以下、本発明を実施例および比較例によって具体的に説明するが、本発明は以下の実施例に何ら限定されるものではない。
反応試験法
触媒を長さ800mm、1/2Bのステンレス反応管に充填し、反応温度322℃、圧力17.5kg/cm2Gで、アンモニアとメタノールの等重量混合物を毎分1.05gの速度で導入して反応を行った。
比較例1
実施例1と同様な方法でナトリウム0.4%を含むモルデナイトを調製し、それを直径3mmの円筒状ペレットに成形し触媒とした。得られたH型モルデナイト触媒を、有機リン化合物による処理を行わず、アンモニアとメタノールからジメチルアミンを製造する反応を行った。得られた触媒中のリン含有量は、0.00wt%であった。その結果、表2に示される組成のメチルアミン混合物を得た。
比較例2
実施例1で得られたH型モルデナイト25gを、ホスホラストリクロリド25gを溶解したトルエン溶液500g中に70℃、4時間浸漬処理をした。処理後、水洗し、130℃で4時間乾燥し、570℃で4時間焼成した。得られた触媒中のリン含有量は、0.17wt%であった。
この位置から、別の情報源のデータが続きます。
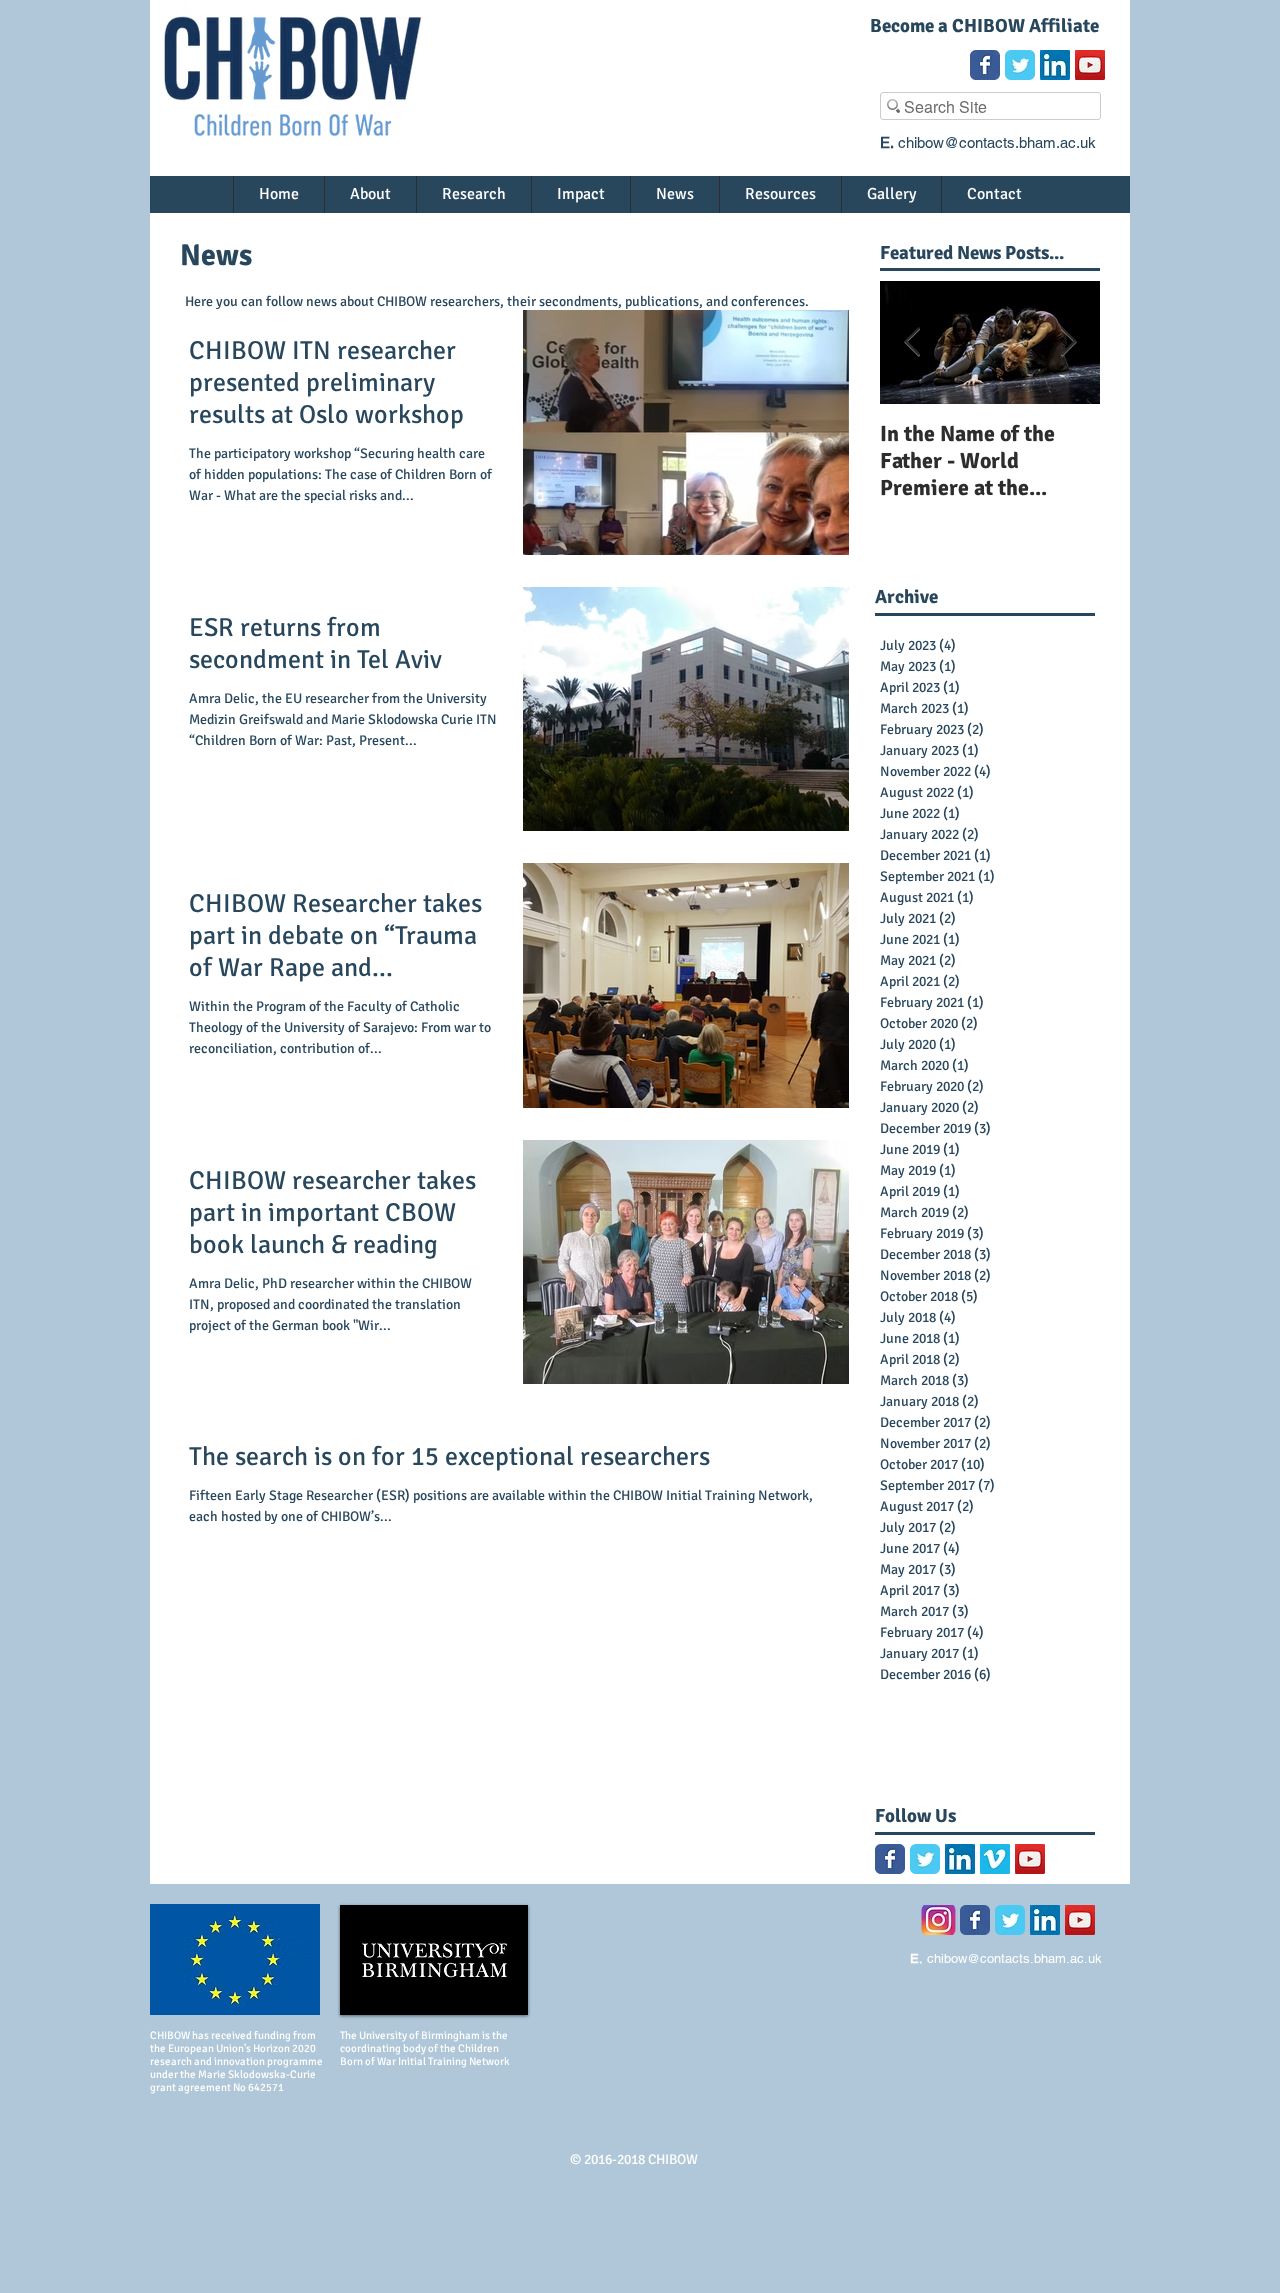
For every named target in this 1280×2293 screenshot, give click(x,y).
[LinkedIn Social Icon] (1055, 65)
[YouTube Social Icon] (1090, 65)
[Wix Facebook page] (985, 65)
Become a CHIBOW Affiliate (984, 26)
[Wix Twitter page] (1020, 65)
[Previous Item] (912, 342)
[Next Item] (1068, 342)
得られた修飾モルデナイト触媒を用いてアンモニアとメタノールからジメチルアミンを製造する反応を行った。その結果、表2に示される組成のメチルアミン混合物を得た。
比較例3
実施例1で得られたH型モルデナイト50gを1規定のリン酸水溶液500ml中に80℃、8時間浸漬処理した。処理後、水洗し、80℃で4時間乾燥し、570℃で4時間焼成した。得られた触媒中のリン含有量は、0.18wt%であった。得られた修飾モルデナイト触媒を用いてアンモニアとメタノールからメチルアミンを製造する反応を行った。その結果、表2に示される組成のメチルアミン混合物を得た。
Claims (5)
- メタノールとアンモニア、メタノールとメチルアミン混合物とアンモニア、またはメチルアミン混合物とアンモニアをゼオライト触媒の存在下で気相にて反応させてジメチルアミンを製造する方法において、ゼオライトを有機リン化合物を溶解した溶液で処理した変性ゼオライト触媒の存在下で反応させることを包含し、ゼオライトがモルデナイトである、ジメチルアミンの製造方法。
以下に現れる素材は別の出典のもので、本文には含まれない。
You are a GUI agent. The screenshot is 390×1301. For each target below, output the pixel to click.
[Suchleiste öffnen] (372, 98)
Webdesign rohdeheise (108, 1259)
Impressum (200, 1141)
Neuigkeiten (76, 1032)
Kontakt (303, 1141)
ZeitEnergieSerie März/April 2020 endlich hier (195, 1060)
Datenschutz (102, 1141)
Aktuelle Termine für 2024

- 有機リン化合物がホスファイト類、ホスフェート類、ホスフィン類、ホスフィンオキシド類より選ばれた少なくとも1種類である、請求項1記載の製造方法。
- ゼオライトが、100g当たりのナトリウム含量が2g以下のモルデナイトである、請求項1または2記載のジメチルアミンの製造法。
- ゼオライトが、Si/Al原子モル比が5.5〜9の範囲のモルデナイトである、請求項1〜3のいずれか1項に記載のジメチルアミンの製造法。
- 気相反応を、温度200〜350℃、圧力常圧〜50気圧、N/C(反応系における窒素原子と炭素原子の数のモル比)1〜2.5、およびメタノール転化率80〜98%の範囲の条件下で行う、請求項1〜4の何れか1項記載のジメチルアミンの製造方法。